CinémaCritiques de films
D’abord reconnu pour ses films à grand déploiement dont Koyaanisqatsi (1983), Powaqqatsi (1988) et Baraka (1992), le réalisateur Ron Fricke s’est doté des dernières technologies cinématographiques et d’équipements sophistiqués pour réaliser ce véritable chef-d’œuvre qu’est Samsara, un documentaire abouti et riche en matière d’ouverture sur le monde. Teinté d’une beauté incommensurable, ce long-métrage sans dialogue (1h40 minutes) est une expérience à la fois musicale et visuelle tout comme ses projets précédents. Place à l’émerveillement des sens!
D’emblée, c’est par l’entremise d’un dévoilement élaboré de contrastes culturels, politiques et environnementaux que le documentaire est abordé. On plonge dans l’ère mouvementée dans laquelle nous vivons, à savoir la conservation des traditions aborigènes en passant par les mœurs plus marginales à travers le globe.
Sans aucun doute, la démarche du réalisateur est différente du concept du documentaire classique qui, normalement, passe en entrevue des témoins ou encore des explications de spécialistes déblatérant leur savoir pour renforcer le propos. Contrairement à tout cela, Ron Fricke voulait nous présenter une démarche non pas axée sur un certain intellectualisme souvent associé au genre, mais qu’il s’agisse bien d’une expérience des plus uniques jusqu’à ce jour, laissant aux cinéphiles une place à l’émerveillement. C’est une facette importante du film, à savoir qu’il a désiré imprégner le cinéphile dans une perspective fortement sentie, une ouverture sensorielle plutôt que mentale.

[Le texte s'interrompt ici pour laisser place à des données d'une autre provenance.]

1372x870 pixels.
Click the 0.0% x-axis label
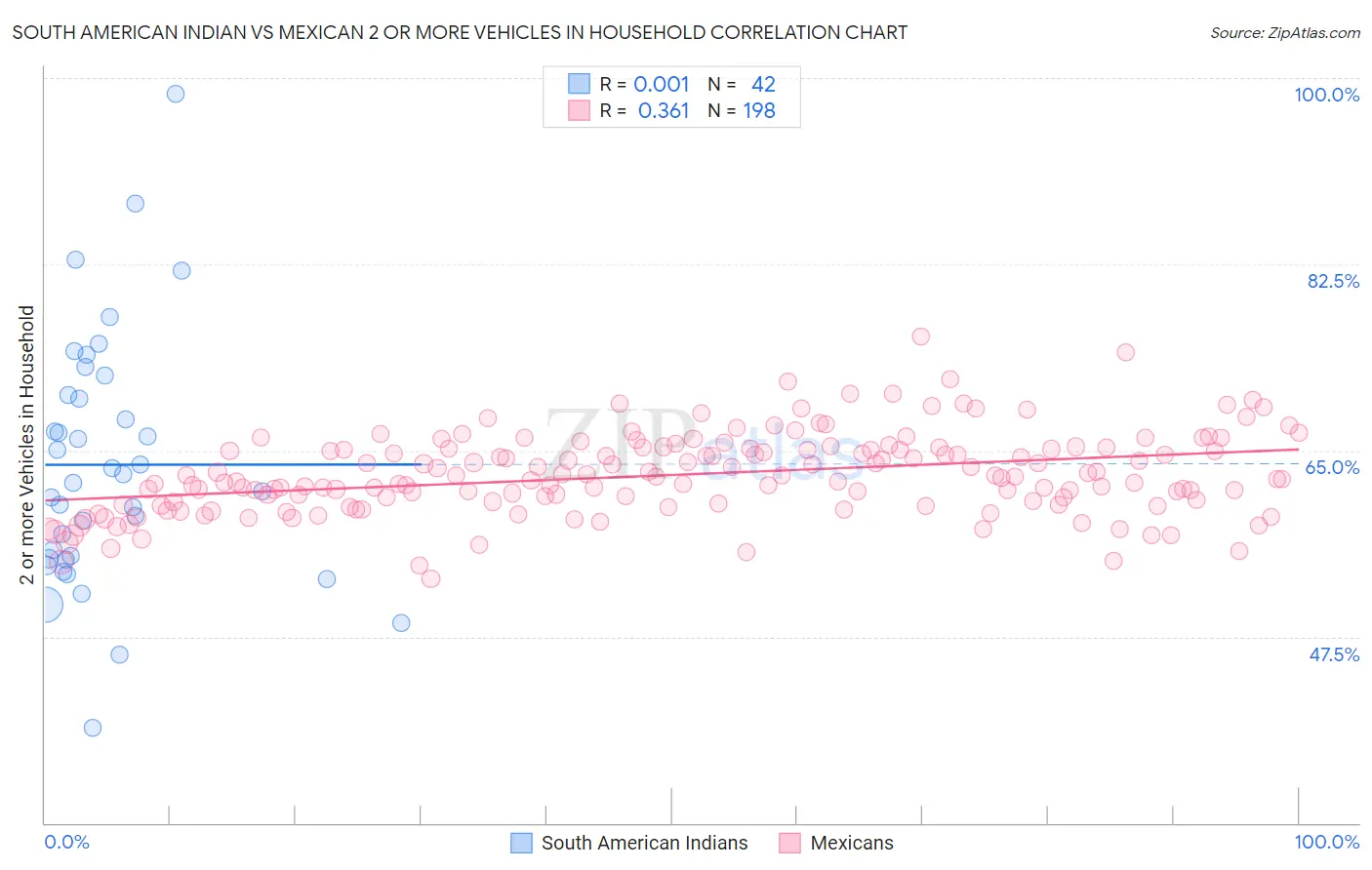click(x=66, y=842)
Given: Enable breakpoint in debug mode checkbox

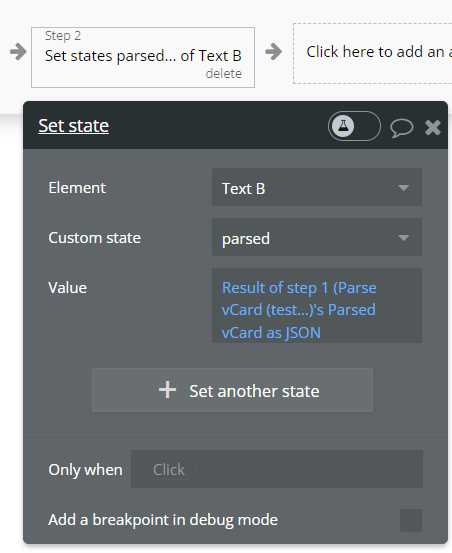Looking at the screenshot, I should click(411, 520).
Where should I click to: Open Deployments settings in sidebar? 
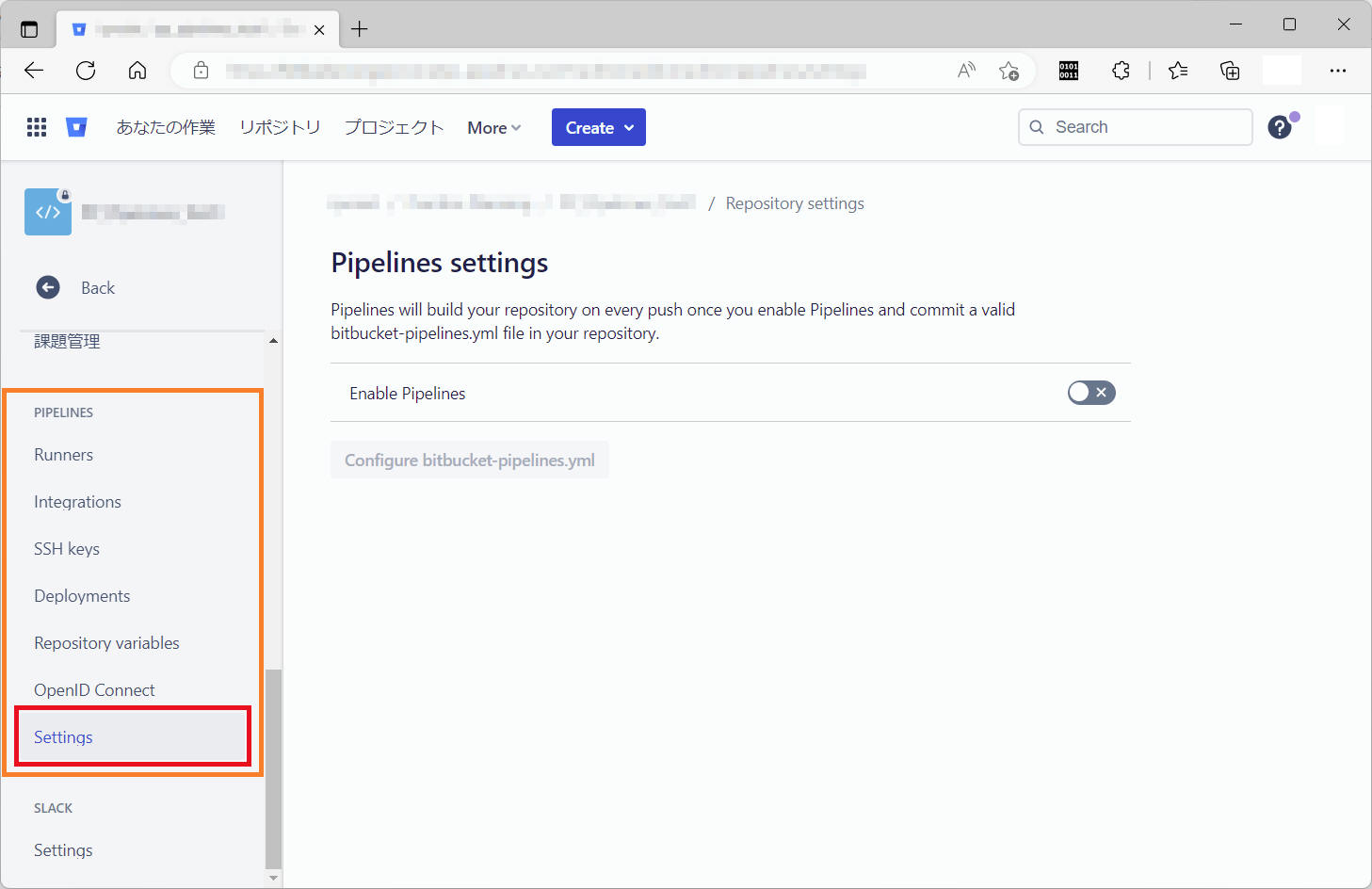(x=82, y=596)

Du coup, ce qui rend Samsara si intéressant, c’est que, bien que l’on sache par l’entremise des médias ce qui se passe aux quatre coins de la planète, ici, on a enfin accès à des endroits nouveaux et jamais aussi bien filmés en autant de détails et de beauté. C’est comme s’il n’y avait plus de frontière entre les pays et qu’on était un Dieu, partout à la fois, omniscient. On est subjugué par une larme qui coule de l’œil d’une Geisha, de l’explosion des libertés sexuelles en Thaïlande avec les Ladyboys, ces hommes qui se transforment en femme et qui représentent 1 % de la population, les Tibétains et leurs rituels, les prisonniers qui exercent une chorégraphie de danse techno, la surconsommation de l’Amérique et des volcans en éruption.
La musique
Samsara apporte en effet son lot d’émotions fortes par une approche musicale sensible, combinant un choix adéquat de musique spirituelle et de musique du monde. Les choix sonores sont riches et contrastent souvent par rapport à l’imagerie présentée. On peut y entendre les compositions originales de Michael Stearns pour ce qui est des «Bali Girls» (avec Bonnie Joe Hunt et Ron Susinger). Stearns y compose plusieurs pièces, mais les plus marquantes demeurent «Pagan», laquelle utilise de magnifiques clochettes, ou encore «Cebu» (la pièce techno en question). Lisa Gerrard, grande compositrice et chanteuse australienne, membre fondatrice du groupe Dead Can Dance, y présente de superbes ambiances. Selon les endroits visités dans Samsara, la musique peut devenir plus urbaine ou très tribale, classique ou expérimentale. Au total, vingt compositions uniques et réalisées par les compositeurs mentionnés plus haut se retrouvent sur l’album original du film. Inutile de vous persuader que l’écoute en vaut fortement la chandelle, disons plutôt que c’est un délice auditif absolu.
Les endroits visités
La liste est exhaustive quant aux endroits explorés et aux sujets traités. Pour n’en nommer que quelques-uns, puisqu’on pourrait écrire plusieurs pages sur les thèmes abordés, on y visite les mœurs et paysages des pays suivants: Angola, Brésil, Chine, Danemark, Égypte, Éthiopie, France, Ghana, Inde, Indonésie, Israël, Italie, Japon, Jordanie, Mali, Myanmar, Philippines, Arabie Saoudite, Thaïlande, Turquie, Émirats arabes unis (Dubaï), États-Unis (Arizona, Californie, New York, Hawaï, Louisiane, Utah, Wyoming) et plusieurs autres!
Au final, ce tourbillon mouvementé d’images ensorcelle et enivre, images tantôt prises par hélicoptère ou bien, toujours pour contraster, zoomées avec précision (macrophotographie), tout en nous faisant voyager sur cinq continents et vingt-cinq pays. L’expérience est si grandiose à la fin que cela en fait une des sorties sur pellicule 70mm les plus marquantes de notre époque. Il faut absolument voir ce film sorti à l’origine en 2012.
Samsara est disponible en magasin au format Blu-Ray et DVD dès le 15 janvier 2013 (il comprend un disque de suppléments de près d’une heure).